“Safe spaces” on campus are immunising students against reality. Safe spaces are social spaces that are restricted with respect to social relations, language, political views and behavior. The point of a safe space is to provide a space that is safe for people to freely communicate and express ideas.
A small but vocal minority of student activists are arguing for universities to be turned into safe spaces, describing it as an attempt to immunise their academic life from the intellectual challenge of debating conflicting views.
Sadly, this will breed over programmed children who no longer experience the risks and challenges that breed maturity.
Safe spaces are an expression of the conviction, increasingly prevalent among college students, that their schools should keep them from being “bombarded” by discomfiting or distressing viewpoints, to alert students to the presence of potentially disturbing material.
Already, a safe-space mentality has begun infiltrating classrooms, making both professors and students loath to say anything that might hurt someone’s feelings.

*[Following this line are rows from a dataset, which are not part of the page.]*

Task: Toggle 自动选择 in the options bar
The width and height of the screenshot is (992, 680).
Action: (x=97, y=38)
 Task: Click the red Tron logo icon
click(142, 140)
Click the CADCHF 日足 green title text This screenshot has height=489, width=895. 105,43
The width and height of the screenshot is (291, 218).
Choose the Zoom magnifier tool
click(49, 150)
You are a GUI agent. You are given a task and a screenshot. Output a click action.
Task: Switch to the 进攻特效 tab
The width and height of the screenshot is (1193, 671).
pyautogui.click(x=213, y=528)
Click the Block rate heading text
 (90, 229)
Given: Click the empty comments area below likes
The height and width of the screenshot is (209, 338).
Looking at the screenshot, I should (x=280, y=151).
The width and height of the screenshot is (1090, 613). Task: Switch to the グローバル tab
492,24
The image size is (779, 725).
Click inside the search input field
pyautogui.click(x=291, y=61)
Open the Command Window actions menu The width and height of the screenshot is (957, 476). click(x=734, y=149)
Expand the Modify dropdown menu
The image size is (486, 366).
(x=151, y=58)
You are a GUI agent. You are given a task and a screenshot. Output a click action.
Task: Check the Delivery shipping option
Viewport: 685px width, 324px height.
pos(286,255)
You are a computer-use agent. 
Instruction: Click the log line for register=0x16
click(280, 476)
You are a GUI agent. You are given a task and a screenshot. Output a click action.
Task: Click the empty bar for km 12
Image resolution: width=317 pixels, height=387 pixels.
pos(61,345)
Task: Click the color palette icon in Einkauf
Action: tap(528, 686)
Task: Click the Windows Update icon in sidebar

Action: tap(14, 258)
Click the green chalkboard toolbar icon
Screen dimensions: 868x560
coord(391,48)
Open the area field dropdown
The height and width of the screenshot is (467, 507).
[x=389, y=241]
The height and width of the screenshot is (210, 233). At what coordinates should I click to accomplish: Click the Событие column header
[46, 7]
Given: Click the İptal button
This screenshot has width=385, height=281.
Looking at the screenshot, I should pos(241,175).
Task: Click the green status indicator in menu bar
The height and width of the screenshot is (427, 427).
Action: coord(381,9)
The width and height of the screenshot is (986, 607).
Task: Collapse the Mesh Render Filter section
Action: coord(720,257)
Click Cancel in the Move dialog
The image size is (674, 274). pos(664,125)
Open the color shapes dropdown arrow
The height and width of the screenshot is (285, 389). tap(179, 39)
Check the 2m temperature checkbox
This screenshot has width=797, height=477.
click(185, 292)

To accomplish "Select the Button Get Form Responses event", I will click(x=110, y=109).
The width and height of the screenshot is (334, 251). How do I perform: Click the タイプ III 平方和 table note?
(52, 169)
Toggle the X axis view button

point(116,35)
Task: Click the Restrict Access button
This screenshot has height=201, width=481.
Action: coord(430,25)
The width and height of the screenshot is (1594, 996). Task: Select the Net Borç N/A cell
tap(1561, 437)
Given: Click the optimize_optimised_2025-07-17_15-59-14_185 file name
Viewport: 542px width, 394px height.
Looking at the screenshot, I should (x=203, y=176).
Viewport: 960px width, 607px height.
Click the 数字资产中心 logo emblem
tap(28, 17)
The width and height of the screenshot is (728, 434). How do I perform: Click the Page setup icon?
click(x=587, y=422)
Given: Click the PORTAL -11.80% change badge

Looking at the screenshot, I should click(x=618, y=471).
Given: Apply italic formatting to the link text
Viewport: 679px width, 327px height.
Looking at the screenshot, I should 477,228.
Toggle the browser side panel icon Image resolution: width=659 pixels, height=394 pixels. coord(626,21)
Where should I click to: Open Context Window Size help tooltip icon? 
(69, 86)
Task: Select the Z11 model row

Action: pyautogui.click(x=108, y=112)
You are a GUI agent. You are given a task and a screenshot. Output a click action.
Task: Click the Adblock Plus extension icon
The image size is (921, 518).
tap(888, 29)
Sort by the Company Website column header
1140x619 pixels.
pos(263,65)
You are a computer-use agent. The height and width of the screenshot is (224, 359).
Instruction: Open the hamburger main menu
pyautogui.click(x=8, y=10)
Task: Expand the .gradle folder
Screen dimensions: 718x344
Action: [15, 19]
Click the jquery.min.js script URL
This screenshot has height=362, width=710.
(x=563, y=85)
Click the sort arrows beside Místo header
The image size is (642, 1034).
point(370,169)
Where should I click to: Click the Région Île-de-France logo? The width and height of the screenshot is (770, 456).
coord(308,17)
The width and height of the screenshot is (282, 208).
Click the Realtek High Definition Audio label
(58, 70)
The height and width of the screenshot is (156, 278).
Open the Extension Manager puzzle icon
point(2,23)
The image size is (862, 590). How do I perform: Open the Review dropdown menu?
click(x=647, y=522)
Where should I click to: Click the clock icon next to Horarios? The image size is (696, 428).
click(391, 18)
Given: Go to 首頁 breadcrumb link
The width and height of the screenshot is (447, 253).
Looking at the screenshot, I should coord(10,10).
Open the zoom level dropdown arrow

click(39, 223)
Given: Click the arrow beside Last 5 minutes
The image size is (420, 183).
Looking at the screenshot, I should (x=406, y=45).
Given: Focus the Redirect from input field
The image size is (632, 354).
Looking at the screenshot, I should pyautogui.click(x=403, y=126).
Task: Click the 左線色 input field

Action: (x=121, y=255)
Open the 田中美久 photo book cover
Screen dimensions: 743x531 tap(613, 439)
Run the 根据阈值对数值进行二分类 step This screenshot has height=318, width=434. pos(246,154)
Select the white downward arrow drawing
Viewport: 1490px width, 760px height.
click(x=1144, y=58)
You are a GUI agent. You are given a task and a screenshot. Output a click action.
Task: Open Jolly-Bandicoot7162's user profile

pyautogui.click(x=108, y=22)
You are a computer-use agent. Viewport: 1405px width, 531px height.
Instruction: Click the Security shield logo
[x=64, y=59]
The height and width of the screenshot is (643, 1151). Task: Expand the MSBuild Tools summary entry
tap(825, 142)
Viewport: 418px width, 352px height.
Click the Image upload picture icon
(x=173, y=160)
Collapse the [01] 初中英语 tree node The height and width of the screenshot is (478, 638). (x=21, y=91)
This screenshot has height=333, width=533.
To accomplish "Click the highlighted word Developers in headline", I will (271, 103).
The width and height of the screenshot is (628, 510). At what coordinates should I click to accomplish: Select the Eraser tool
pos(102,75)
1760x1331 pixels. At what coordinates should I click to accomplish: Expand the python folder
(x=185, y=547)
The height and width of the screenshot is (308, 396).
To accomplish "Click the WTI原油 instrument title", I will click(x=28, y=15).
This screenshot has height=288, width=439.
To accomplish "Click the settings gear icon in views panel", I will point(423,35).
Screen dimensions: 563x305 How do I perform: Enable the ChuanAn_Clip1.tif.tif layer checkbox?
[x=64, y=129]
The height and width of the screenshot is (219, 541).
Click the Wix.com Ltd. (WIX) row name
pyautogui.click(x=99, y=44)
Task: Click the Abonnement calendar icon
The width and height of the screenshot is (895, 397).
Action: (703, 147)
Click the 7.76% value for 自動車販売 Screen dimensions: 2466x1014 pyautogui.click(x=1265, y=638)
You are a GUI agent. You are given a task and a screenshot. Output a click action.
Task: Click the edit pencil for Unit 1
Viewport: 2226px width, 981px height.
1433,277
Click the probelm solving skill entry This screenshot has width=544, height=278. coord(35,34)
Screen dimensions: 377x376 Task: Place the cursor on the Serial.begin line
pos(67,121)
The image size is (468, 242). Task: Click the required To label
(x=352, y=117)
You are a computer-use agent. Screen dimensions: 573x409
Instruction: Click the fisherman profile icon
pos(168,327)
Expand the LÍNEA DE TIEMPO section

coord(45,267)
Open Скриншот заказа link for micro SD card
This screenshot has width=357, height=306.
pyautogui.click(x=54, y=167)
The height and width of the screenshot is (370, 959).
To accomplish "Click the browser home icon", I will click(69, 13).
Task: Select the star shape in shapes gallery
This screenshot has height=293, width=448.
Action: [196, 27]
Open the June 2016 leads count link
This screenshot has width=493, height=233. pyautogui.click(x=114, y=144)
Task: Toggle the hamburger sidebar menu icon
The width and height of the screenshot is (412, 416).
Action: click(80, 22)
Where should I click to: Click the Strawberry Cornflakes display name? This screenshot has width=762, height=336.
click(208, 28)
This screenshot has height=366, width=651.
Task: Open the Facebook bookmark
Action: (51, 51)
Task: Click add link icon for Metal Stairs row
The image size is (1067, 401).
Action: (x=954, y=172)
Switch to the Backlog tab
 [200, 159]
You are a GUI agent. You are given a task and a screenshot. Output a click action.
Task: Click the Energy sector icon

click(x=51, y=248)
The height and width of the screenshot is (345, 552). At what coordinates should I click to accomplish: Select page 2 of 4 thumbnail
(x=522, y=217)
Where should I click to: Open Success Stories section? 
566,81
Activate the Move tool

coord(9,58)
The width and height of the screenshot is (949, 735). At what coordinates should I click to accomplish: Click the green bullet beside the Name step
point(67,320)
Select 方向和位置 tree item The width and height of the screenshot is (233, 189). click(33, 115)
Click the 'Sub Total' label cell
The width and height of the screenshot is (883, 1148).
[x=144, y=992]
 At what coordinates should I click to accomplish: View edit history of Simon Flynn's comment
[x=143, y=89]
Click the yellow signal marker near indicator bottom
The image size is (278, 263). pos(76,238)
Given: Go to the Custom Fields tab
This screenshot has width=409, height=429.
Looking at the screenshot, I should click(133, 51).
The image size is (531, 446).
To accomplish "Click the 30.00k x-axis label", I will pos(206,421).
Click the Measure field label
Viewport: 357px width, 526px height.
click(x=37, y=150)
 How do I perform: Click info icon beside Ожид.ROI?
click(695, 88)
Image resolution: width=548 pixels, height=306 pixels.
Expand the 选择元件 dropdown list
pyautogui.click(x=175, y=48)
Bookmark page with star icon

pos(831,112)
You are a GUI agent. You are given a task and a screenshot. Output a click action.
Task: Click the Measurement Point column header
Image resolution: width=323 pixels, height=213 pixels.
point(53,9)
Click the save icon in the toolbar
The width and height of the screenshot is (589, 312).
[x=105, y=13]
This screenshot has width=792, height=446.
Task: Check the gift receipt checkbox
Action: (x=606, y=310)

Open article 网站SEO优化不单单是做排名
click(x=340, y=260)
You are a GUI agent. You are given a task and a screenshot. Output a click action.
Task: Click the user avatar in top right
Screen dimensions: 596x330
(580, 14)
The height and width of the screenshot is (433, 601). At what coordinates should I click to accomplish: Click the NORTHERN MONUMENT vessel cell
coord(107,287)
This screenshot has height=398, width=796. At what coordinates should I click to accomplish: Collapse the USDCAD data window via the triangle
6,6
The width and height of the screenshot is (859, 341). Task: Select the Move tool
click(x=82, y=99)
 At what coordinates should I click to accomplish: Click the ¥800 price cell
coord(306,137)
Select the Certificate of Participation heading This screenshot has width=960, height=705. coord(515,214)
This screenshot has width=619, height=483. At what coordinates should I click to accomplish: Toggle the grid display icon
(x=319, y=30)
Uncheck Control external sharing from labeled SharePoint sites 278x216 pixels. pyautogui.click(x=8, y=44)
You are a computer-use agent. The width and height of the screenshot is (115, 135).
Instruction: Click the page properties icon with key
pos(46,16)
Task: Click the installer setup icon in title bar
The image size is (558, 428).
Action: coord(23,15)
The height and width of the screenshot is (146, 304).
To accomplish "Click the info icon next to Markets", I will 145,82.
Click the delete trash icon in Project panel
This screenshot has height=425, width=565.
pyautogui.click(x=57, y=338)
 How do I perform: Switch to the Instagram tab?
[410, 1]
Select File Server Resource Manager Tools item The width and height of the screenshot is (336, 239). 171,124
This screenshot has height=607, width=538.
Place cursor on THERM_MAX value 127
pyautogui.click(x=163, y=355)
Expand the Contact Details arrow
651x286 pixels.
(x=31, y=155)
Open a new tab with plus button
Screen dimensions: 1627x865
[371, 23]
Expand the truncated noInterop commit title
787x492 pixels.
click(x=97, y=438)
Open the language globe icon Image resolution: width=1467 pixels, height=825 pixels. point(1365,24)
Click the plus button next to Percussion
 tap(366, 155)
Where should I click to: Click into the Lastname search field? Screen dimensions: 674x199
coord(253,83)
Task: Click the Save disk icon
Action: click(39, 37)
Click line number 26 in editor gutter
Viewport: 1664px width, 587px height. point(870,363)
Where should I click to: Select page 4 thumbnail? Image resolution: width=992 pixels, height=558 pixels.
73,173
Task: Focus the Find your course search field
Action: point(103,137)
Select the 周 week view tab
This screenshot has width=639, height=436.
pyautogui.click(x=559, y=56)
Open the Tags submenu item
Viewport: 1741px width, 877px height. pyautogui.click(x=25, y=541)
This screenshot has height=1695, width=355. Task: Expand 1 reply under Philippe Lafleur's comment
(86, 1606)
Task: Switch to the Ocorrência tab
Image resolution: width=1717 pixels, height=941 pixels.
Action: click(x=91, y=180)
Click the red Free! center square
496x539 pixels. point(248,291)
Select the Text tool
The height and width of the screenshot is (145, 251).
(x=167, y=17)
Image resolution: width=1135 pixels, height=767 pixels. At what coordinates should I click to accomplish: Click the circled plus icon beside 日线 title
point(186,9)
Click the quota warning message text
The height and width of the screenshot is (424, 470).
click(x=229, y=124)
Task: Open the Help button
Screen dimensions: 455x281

Students worry whether acts of speech or pieces of writing may put them in emotional peril.
In reality, safe spaces provide a student backlash against hearing words and ideas that oppose their own, citing emotional “trauma”. The sense of entitlement the safe space cultivates directly stunts students’ intellectual growth.
Opponents argue that it limits free speech and creates an echo chamber of concurring opinions.
People need to go to college to sharpen their wits and broaden their field of vision. Shield them from unfamiliar ideas, and they’ll never learn the discipline of seeing the world as other people see it.
Students will be unprepared for the social and intellectual headwinds that will hit them as soon as they step off the campuses whose climate they have so carefully controlled.
What will the poor little darlings do when they hear opinions they’ve learned to shrink from?